• To do: Set each entry down verbatim, omitting images.

• Dataset entries:
################
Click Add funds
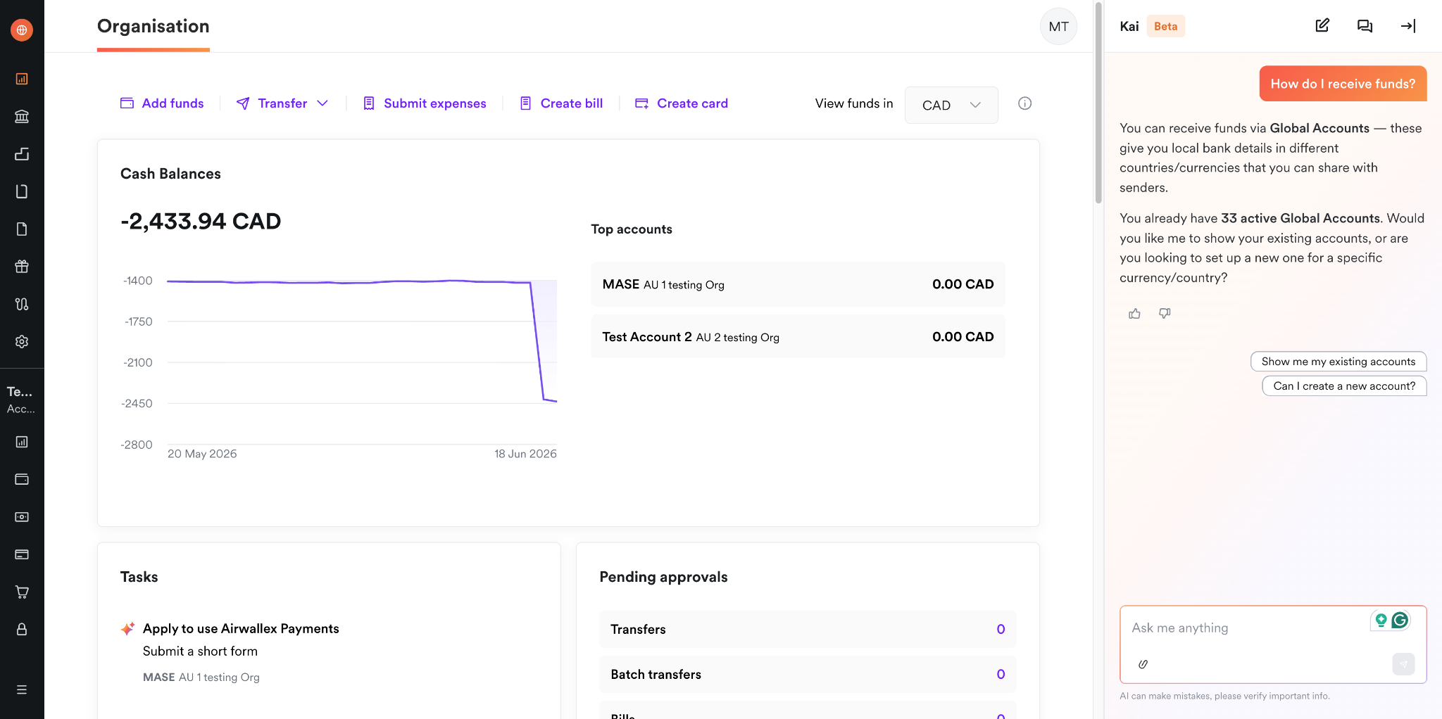The image size is (1442, 719). click(x=162, y=103)
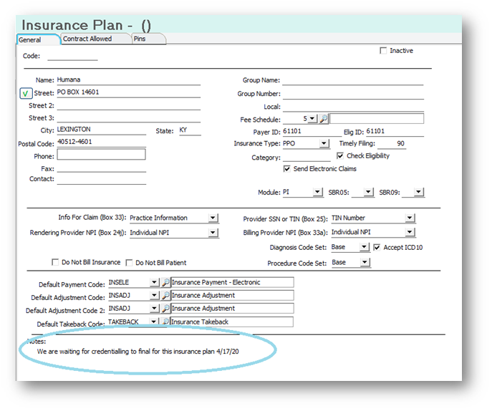Viewport: 492px width, 411px height.
Task: Open the Pins tab
Action: [x=140, y=39]
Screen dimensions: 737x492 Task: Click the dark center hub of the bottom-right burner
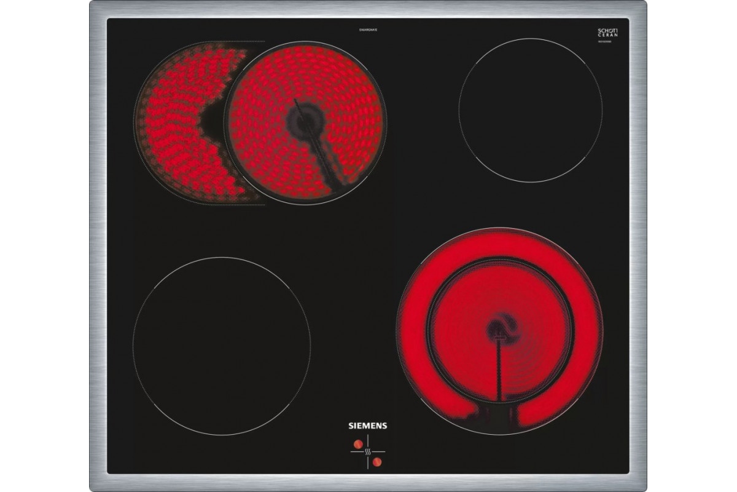499,331
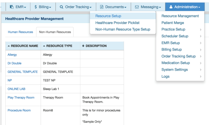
################
• The completed task:
Click Add funds
The image size is (1442, 719). click(x=162, y=103)
Viewport: 492px width, 411px height.
Task: Open the Pins tab
Action: [x=140, y=39]
Screen dimensions: 737x492 Task: Click the dark center hub of the bottom-right burner
499,331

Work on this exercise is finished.